O Sr. Osmar Dias - Quero associar-me a V. Exª, lamentando também que um tema de tamanha importância não encontre eco nos debates nesta Casa. Entendo que é a questão da redução dos custos nos transportes que viabiliza um país. Sabemos por que os Estados Unidos não encontram concorrente nas exportações, por exemplo, dos produtos agrícolas, dos grãos, para outros países. Porque os Estados Unidos optou pelo transporte intermodal, reunindo as hidrovias, as ferrovias e as rodovias, mas com competência, utilizando-se dos recursos naturais, espalhando hidrovias nas regiões produtoras e, desta forma, permitindo o escoamento da produção e a exportação a um custo reduzido, no que se refere ao transporte. Perdemos muito em transporte para os nossos parceiros do Mercosul. Por exemplo, as distâncias que separam as regiões produtoras da Argentina do seu porto são, em média, 250 quilômetros, enquanto as distâncias médias do Brasil chegam a 850 quilômetros. Isso significa que uma tonelada de comida, de grão, na Argentina, custa US$14 para ser carregada até o porto. No Brasil, em função do nosso sistema de transporte e das distâncias que separam as regiões produtoras dos portos, esse custo chega a ser duas ou duas vezes e meia superior ao custo contabilizado pela Argentina. Assim, não dá para concorrer. Entendo bem o significado do pronunciamento de V. Exª porque sei da importância que tem para a viabilização não apenas do setor agrícola, mas do setor industrial em especial, que arca ainda com um alto custo de transporte para competir no mercado mundial. Parabéns a V. Exª.

O SR. BERNARDO CABRAL -  Agradeço a V. Exª, eminente Senador Osmar Dias. Devo dizer-lhe que um dos pontos que ia abordar mais adiante é o que hoje se convencionou chamar na Amazônia.

A estrada natural naquela região é o rio; é o rio que comanda a vida. No entanto, há sempre alguém que prefere gastar milhões e bilhões em uma rodovia - e posso citar a Transamazônica - quando agora estamos tentando transportar de Cuiabá para Porto Velho e, depois, pela calha do Madeira até o município de Itacoatiara, no Amazonas, a nossa soja, saindo para o Atlântico, pela metade do preço.

Por que as pessoas fazem ouvido de mercador? Porque quando o Brasil lançar esse produto no exterior pela metade do preço, os grandes mercados internacionais começarão a sofrer o prejuízo. E, a partir daí, começa a sabotagem.

De modo que agradeço a V. Exª pela sua intervenção, plenamente coerente com a linearidade do meu discurso.

O Sr. Romeu Tuma -  V. Exª me permite um aparte?

=== TAREFAS ESCRITAS ===
- 1) Resuma em duas frases o debate sobre transportes.
- 2) De acordo com o debate sobre transportes, quanto chega a ser a distância média entre as regiões produtoras do Brasil e os portos?
- 3) Prossiga com o debate sobre transportes a partir da última fala apresentada.
A listagem apresentada adiante é material independente do debate sobre transportes.

=== EXTRATO DE DADOS ===
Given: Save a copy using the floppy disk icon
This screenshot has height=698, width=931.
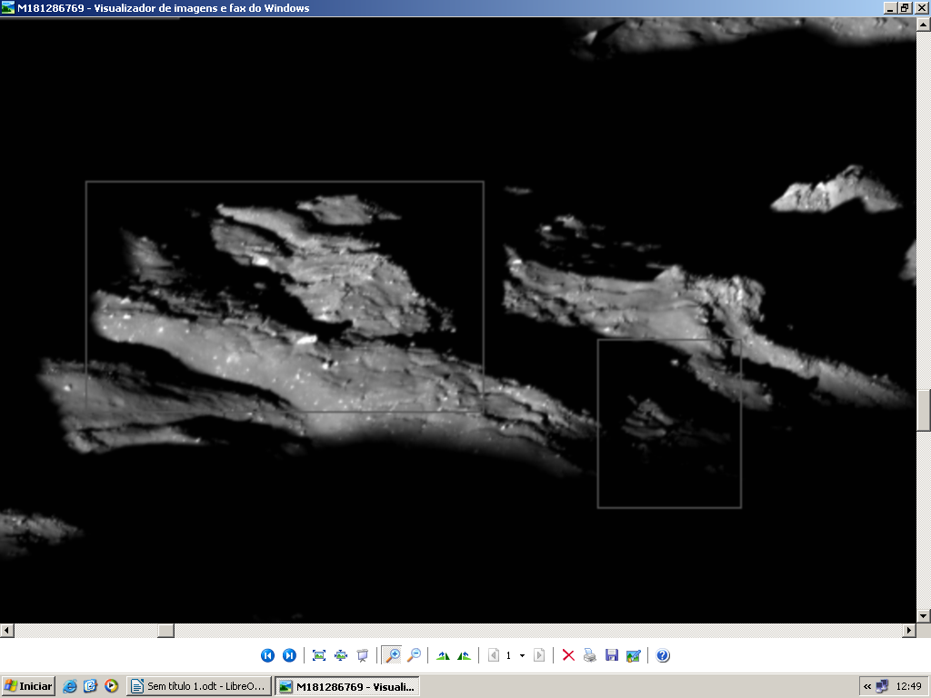Looking at the screenshot, I should point(612,655).
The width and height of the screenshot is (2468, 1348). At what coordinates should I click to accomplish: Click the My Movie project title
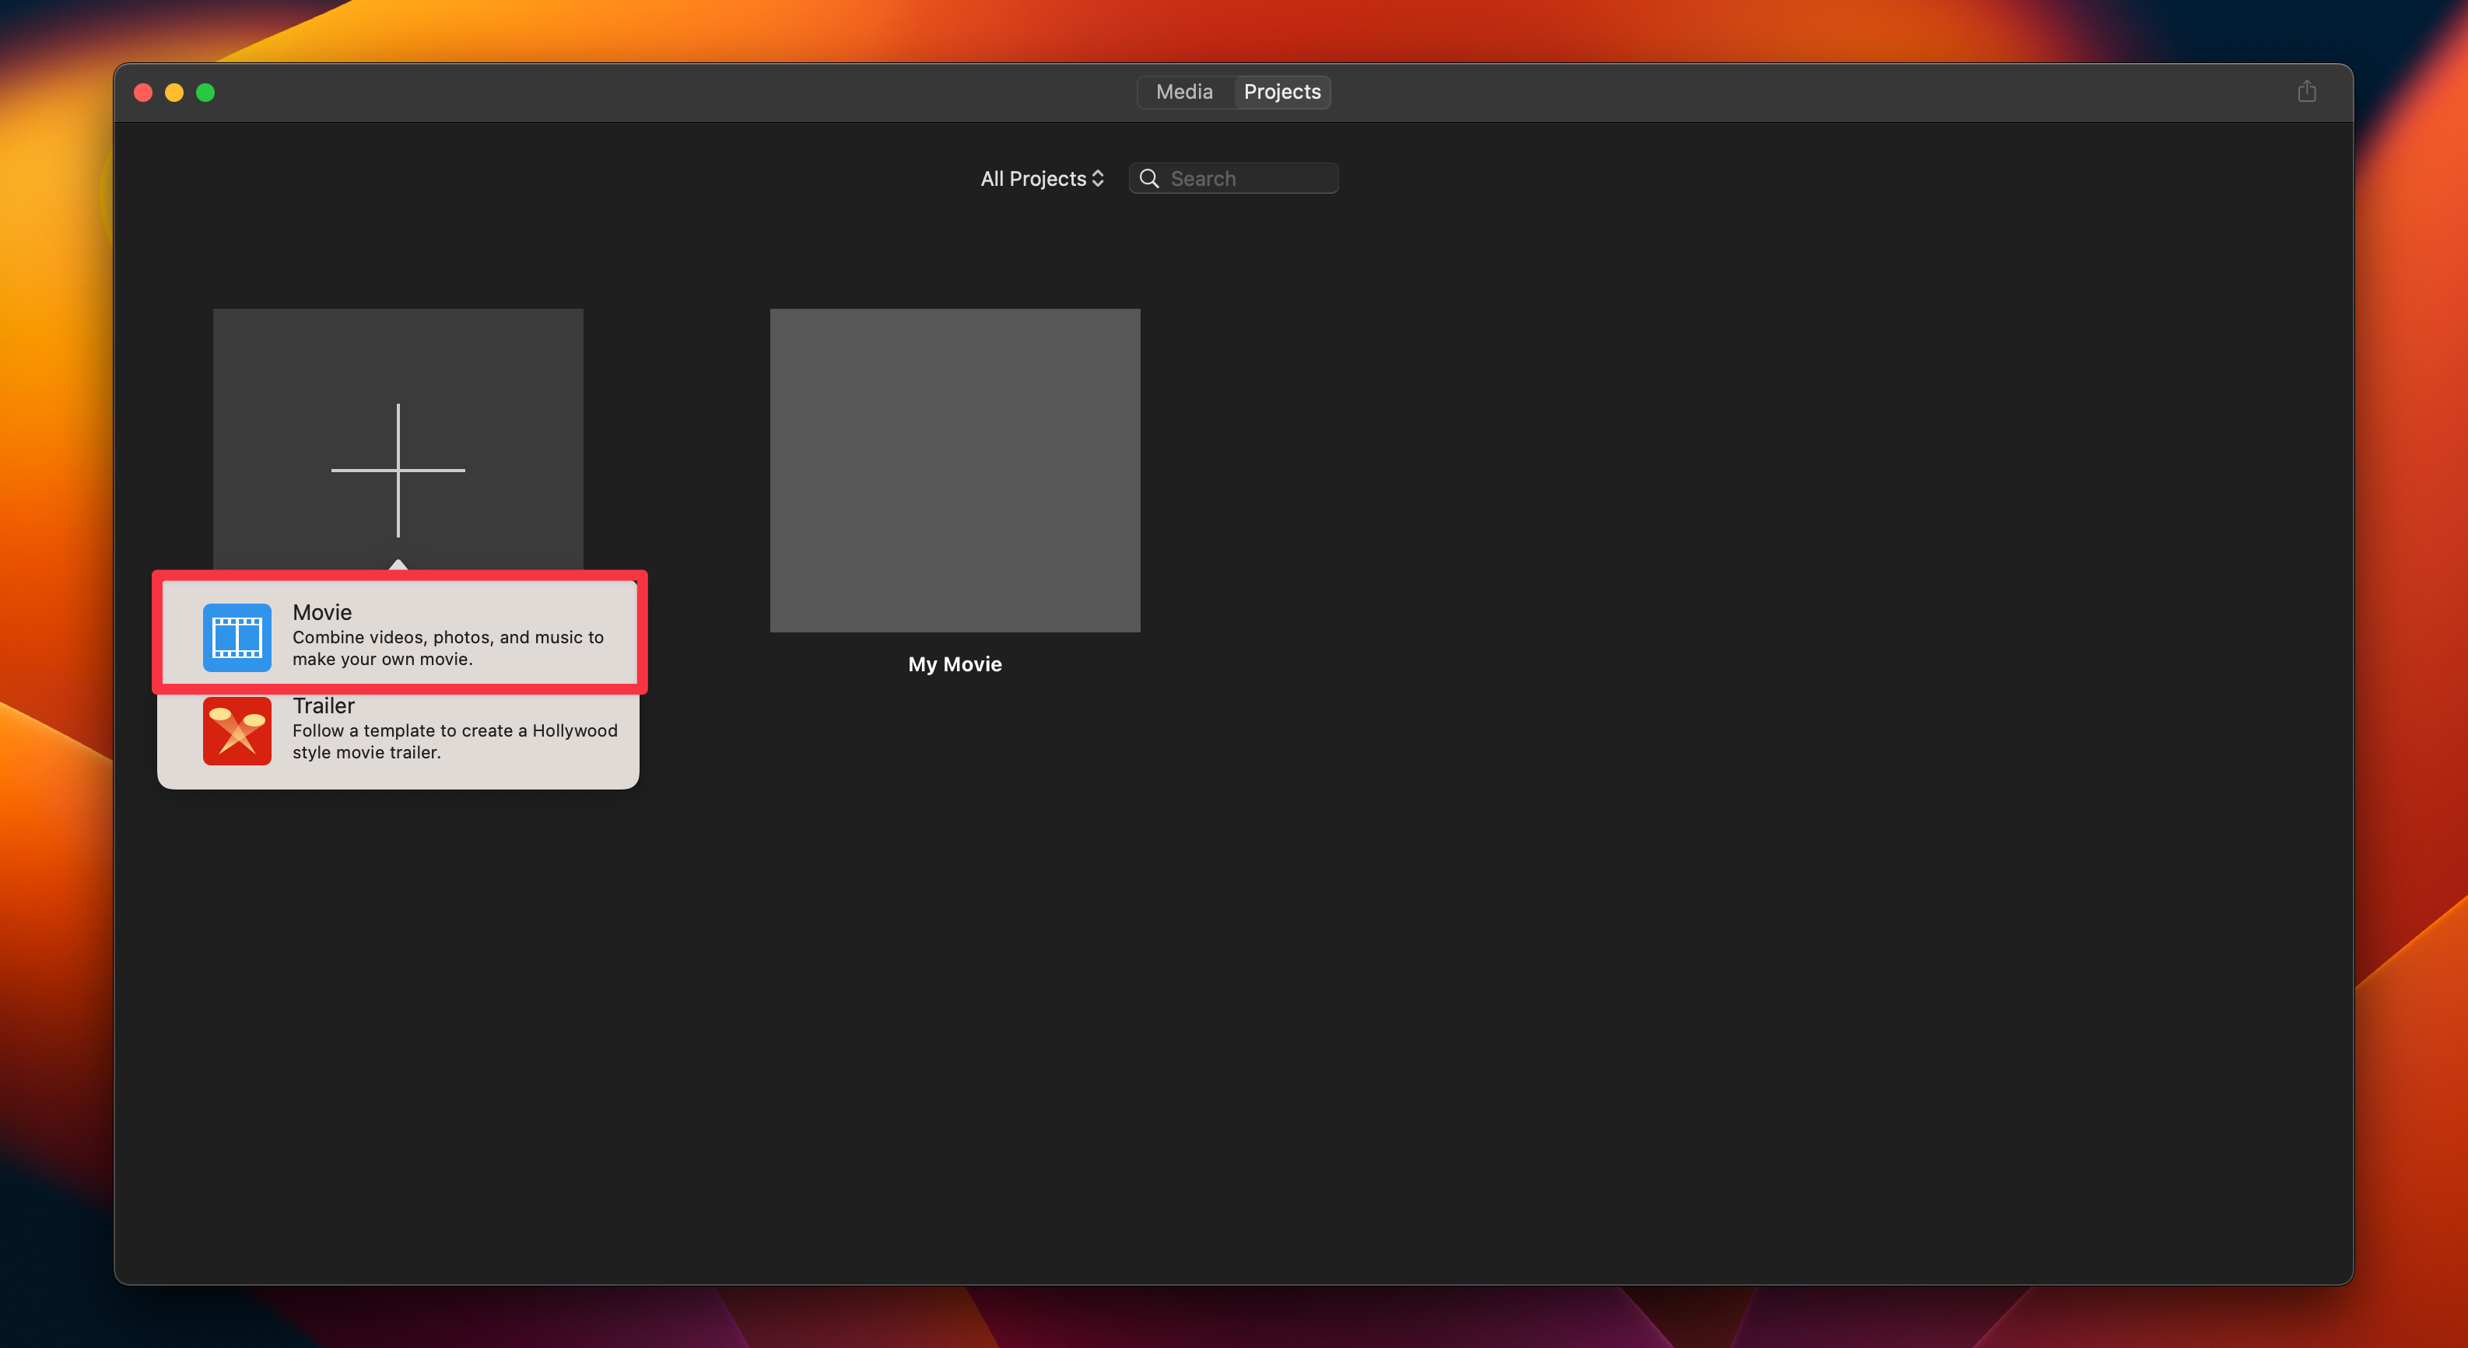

=== RESPOSTAS DOS EXERCÍCIOS ===
- 1) Osmar Dias afirma que a redução dos custos de transporte viabiliza um país, cita o transporte intermodal dos Estados Unidos e observa que levar uma tonelada de grão até o porto custa no Brasil duas ou duas vezes e meia o que custa na Argentina. Bernardo Cabral responde que na Amazônia a estrada natural é o rio e menciona o esforço para transportar a soja de Cuiabá a Porto Velho e, pela calha do Madeira, até Itacoatiara pela metade do preço.

- 2) Chega a 850 quilômetros.

- 3)
O SR. BERNARDO CABRAL - Com muita honra, Senador Romeu Tuma.

O Sr. Romeu Tuma - Desculpe-me por interrompê-lo, Senador Bernando Cabral. Mas V. Exª traz à baila um assunto apaixonante, para não dizer que economicamente de grande valor, principalmente para o Brasil que possui várias bacias hidrográficas, dentre elas a hidrovia Tietê-Paraná. Em visita recente a uma usina de açúcar e de álcool, o Senador Osmar Dias, com os seus conhecimentos na área agrícola, observou que há uma redução no custo do transporte da cana em praticamente 50%, pelo uso do transporte modal. O uso desse transporte permite que se vá buscar a mercadoria a uma distância bem maior do que seria possível com o transporte rodoviário. A usina utiliza-se do transporte rodoviário, do ferroviário e da hidrovia, tendo inclusive desenvolvido a tecnologia de construção das barcaças no próprio local. Verifique V. Exª como o assunto é importante dada a quantidade de oportunidades que podem surgir com o uso da hidrovia. V. Exª referiu-se à Europa. Fiz um trabalho com a polícia alemã no Rio Reno; lá, há uma patrulha que percorre permanentemente aquele rio. As barcaças de transporte, de várias toneladas, parecem um comboio de trem pelo número e tamanho de cada uma delas. Elas fazem um transporte internacional, ou seja, da Alemanha para a Holanda e para outros países que se servem do mesmo leito de rio. Quero cumprimentar V. Exª e, em nome dos brasileiros, agradecê-lo pela oportunidade do seu discurso, na esperança de que os investimentos venham com rapidez. Lembraria até a ponte de Santa Fé, onde uma hidrovia unirá São Paulo ao Mato Grosso. Esta ponte está paralisada por falta de investimentos, principalmente do Governo Federal.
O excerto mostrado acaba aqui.